Top teachers union losing members

Shrinking enrollment hurts clout

America's largest teachers union is losing members and revenue, potentially threatening its political clout.

The National Education Association has lost more than 100,000 members since 2010. By 2014, union projections show, it could lose a cumulative total of about 308,000 full-time teachers and other workers, a 16 percent drop from 2010.

Lost dues will shrink NEA's budget an estimated $65 million, or 18 percent.

NEA calls the membership losses "unprecedented" and predicts they may be a sign of things to come.

"Things will never go back to the way they were," reads its 2012-14 strategic plan, citing changing teacher demographics, attempts by some states to restrict public employee collective bargaining rights and an "explosion" in online learning that could sideline flesh-and-blood teachers.

"We may be a little smaller, but we won't be weaker -- we'll be stronger," NEA President Dennis Van Roekel said.

He said teachers "have been energized" by lawmakers' bids in some states to make it harder to join a public-sector union.

The losses hit as thousands of delegates convene this week in Washington, D.C., for NEA's annual meeting. Democratic candidates for the White House traditionally have lined up to court the group and its 2.2 million members.

This year, President Obama will skip the event. Vice President Biden is scheduled to address the teachers today.

Richard Kahlenberg of the Century Foundation, a nonpartisan think tank, said it's unclear whether Obama skipped the event because he can easily count on NEA's support or because its political influence has waned, in part because of bruising battles over collective bargaining in states such as Wisconsin and Michigan.

Either way, he said, proposals that NEA has long fought, such as private-school vouchers, are gaining traction.

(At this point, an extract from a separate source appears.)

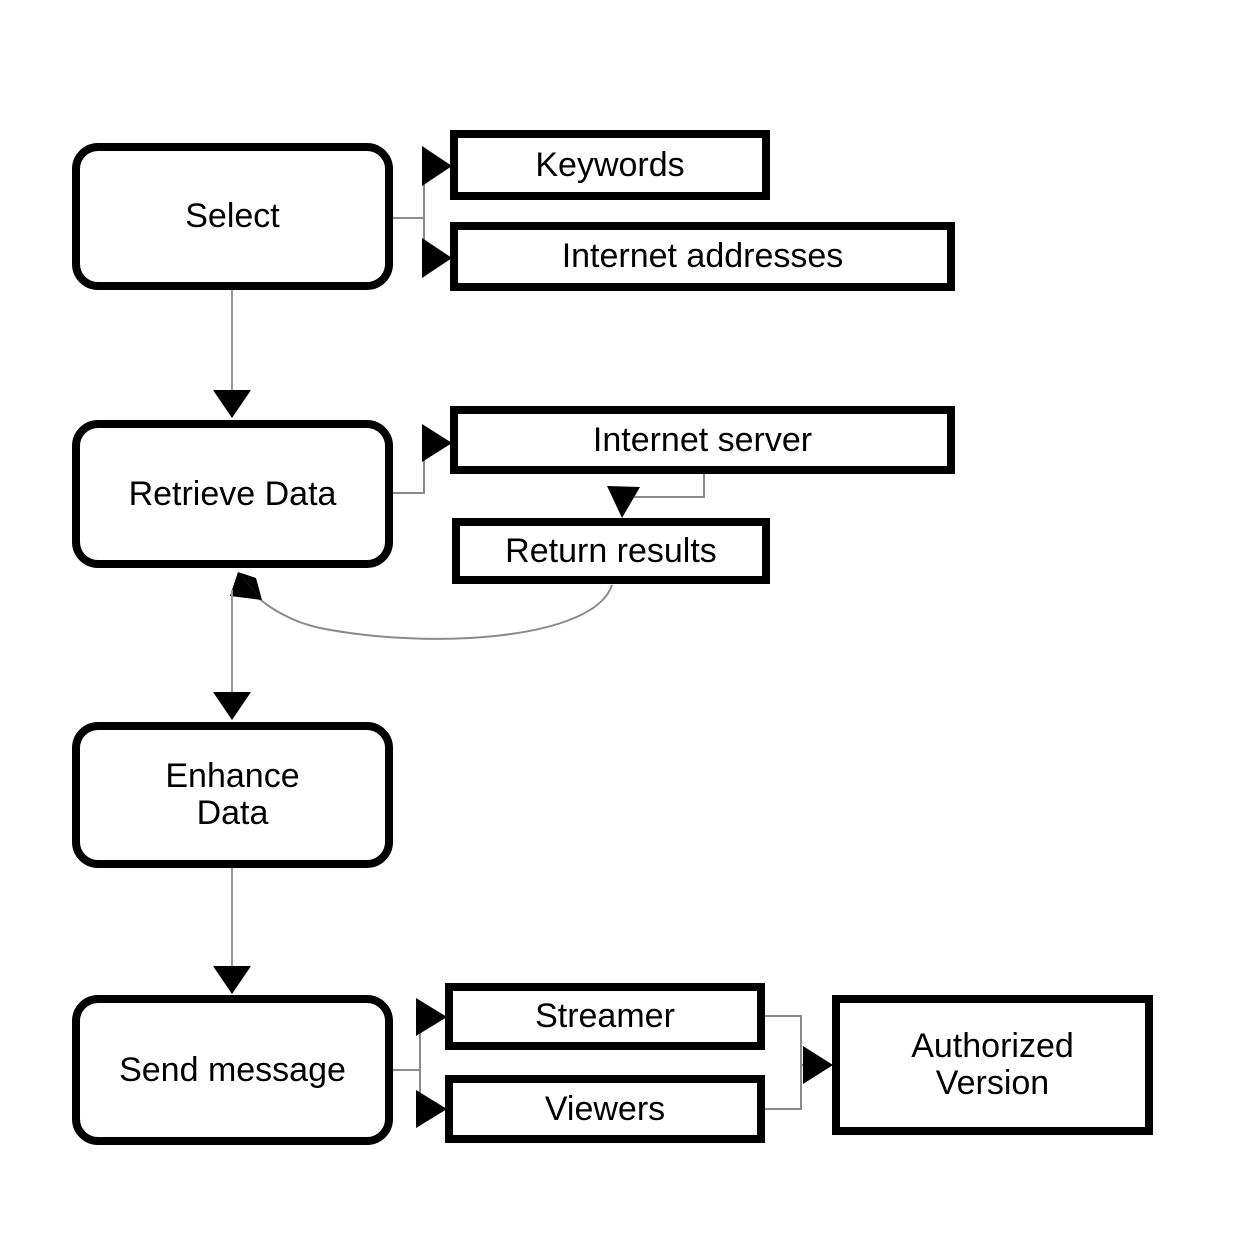  I want to click on node-retrieve-data: Retrieve Data, so click(232, 494).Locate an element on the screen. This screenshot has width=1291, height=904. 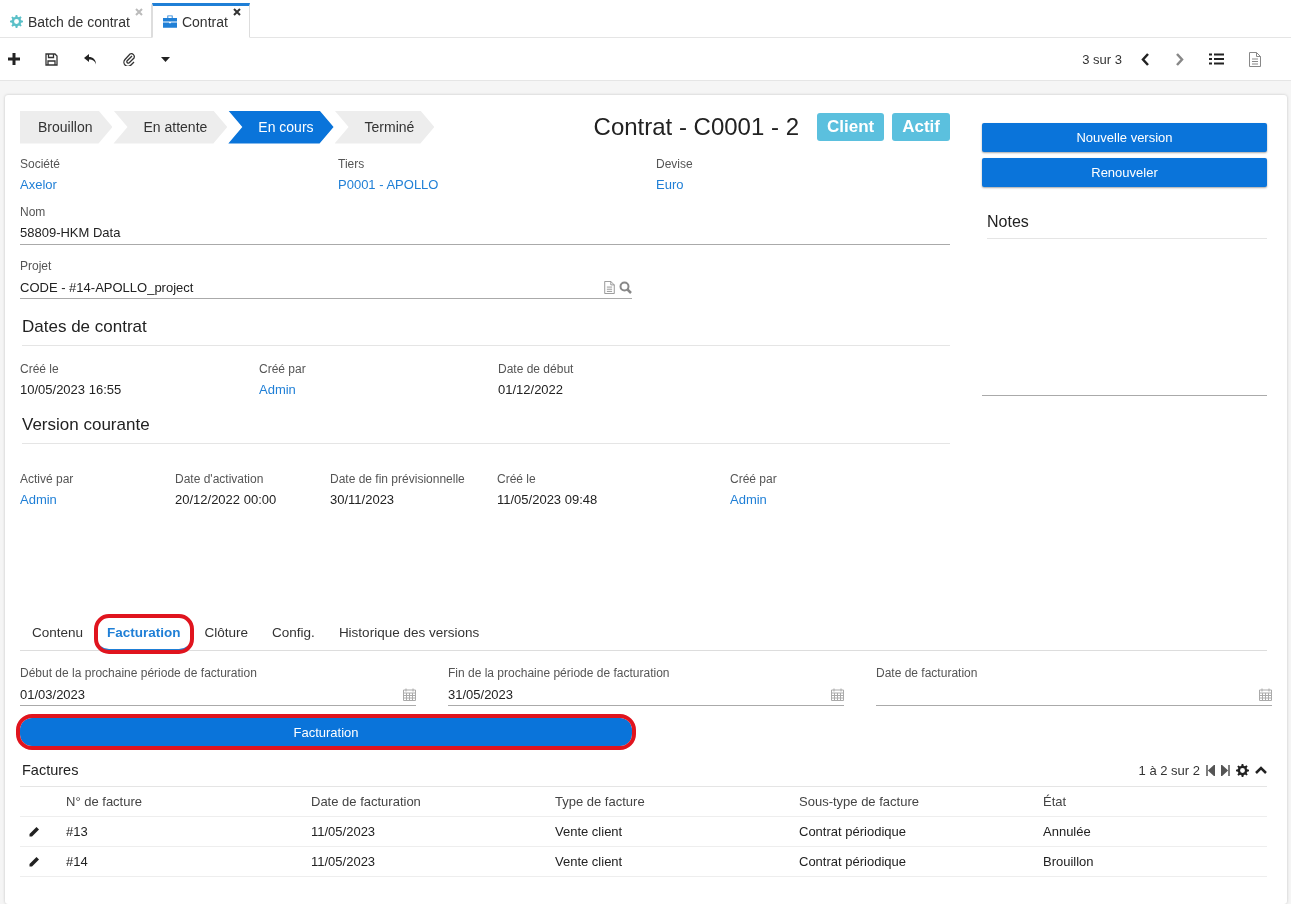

"Obviously in Democratic politics, if they have a half million fewer members at some point and a lot fewer dollars, there's absolutely a point when they're going to matter less than they do today -- and that's going to hurt them," said Rick Hess of the American Enterprise Institute, a nonpartisan think tank based in Washington, D.C.

Losing that many members is "the kind of shift in the landscape that can force union leaders to shift their stance on issues," Hess said.